EXERCISE REQUIREMENTS:
• 1. In two sentences, what does the passage about Shun say?
• 2. Can you continue the passage about Shun on from its final sentence?

DOCUMENT EXCERPT:
═══
Instead of growing bitter, Shun worked harder and treated his family with unwavering respect. The story goes that even wild elephants would help him plow, and birds would plant seeds for him because his goodness was so pure. His reputation for filial piety eventually reached the previous emperor, who chose Shun as his successor over his own sons.
Think of it as the ultimate family dysfunction story with a moral twist — sometimes the person everyone treats worst becomes the family's greatest blessing.
The Reading
Shun on Mount Li is the figure the stick puts in front of you: the son sent away to plow, treated as the problem, who keeps tending the field anyway. The verse doesn't ask you to admire him from a distance. It asks why this image is the one that surfaced when you drew about your household. Some part of you already recognises the shape of it — the relative who gets blamed by default, the dinner table where your patience is mistaken for weakness, the quiet labour nobody at home names as labour.
═══
Records from a data collection:
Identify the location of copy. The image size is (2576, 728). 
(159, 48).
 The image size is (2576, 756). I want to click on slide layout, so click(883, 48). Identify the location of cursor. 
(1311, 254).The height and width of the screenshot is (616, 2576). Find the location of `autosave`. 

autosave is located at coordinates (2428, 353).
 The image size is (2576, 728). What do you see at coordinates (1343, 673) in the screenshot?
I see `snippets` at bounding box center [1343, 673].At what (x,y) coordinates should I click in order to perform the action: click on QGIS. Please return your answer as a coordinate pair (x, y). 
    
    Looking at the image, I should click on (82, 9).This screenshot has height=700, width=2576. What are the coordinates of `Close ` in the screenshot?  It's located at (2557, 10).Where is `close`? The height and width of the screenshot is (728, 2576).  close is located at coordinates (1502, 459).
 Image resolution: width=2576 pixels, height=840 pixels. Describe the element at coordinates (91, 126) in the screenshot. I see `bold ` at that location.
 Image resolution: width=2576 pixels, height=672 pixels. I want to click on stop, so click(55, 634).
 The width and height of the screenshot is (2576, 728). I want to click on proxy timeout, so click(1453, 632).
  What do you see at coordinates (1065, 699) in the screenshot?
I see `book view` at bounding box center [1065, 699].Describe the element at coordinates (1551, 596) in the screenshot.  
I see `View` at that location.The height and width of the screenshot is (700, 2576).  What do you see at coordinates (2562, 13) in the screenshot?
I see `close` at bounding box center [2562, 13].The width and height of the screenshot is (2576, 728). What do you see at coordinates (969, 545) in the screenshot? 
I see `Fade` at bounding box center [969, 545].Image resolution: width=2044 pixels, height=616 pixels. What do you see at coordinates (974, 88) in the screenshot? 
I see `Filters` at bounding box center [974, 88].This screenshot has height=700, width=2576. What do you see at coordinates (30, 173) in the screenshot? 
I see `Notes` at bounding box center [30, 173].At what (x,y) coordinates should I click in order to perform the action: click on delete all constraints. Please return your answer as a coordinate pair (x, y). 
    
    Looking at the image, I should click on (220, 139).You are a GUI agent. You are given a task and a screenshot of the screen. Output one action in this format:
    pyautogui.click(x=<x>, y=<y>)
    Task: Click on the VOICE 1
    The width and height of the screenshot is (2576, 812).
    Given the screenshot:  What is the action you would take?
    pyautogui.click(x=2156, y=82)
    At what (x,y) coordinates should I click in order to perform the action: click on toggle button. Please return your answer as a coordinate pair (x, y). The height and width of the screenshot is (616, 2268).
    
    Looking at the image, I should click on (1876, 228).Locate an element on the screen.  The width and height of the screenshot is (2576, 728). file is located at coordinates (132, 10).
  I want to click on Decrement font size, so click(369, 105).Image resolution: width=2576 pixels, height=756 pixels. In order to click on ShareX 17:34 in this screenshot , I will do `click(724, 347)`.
═══
FINAL ANSWERS:
• 1. Shun met mistreatment by working harder and respecting his family, and his goodness was said to be so pure that wild elephants helped him plow and birds planted seeds for him, until the previous emperor chose him as successor over his own sons. The reading presents Shun on Mount Li as the figure drawn and asks why this image surfaced for the reader's household, suggesting they recognize the pattern of a relative blamed by default whose patience is mistaken for weakness and whose quiet labor goes unnamed.

• 2.
The stick is reflecting back a stamina you may have stopped giving yourself credit for. You are the one rereading the group chat before replying, softening the edges, remembering the birthday nobody else remembered. That work is real even when it goes unthanked, and the verse marks it as a moderate good, not a triumph. Moderate, because the cost is also real; good, because the field is genuinely being plowed. The wild elephants in the story arrive late, after years of unwitnessed effort. What this stick asks of you is honesty about whether you are still tending the field with an open heart, or whether resentment has begun to grow in the rows beside the rice.
What To Do Next
Notice one act of household care you performed this week that went unacknowledged, and write it down for yourself rather than waiting for someone to thank you. Have one small, low-stakes conversation with the family member whose silence has been heaviest lately, asking nothing of them beyond presence. Set a quiet limit on the role you will not play this month, even if no one notices the limit but you.
Keep tending the field, but stop pretending the soil costs nothing.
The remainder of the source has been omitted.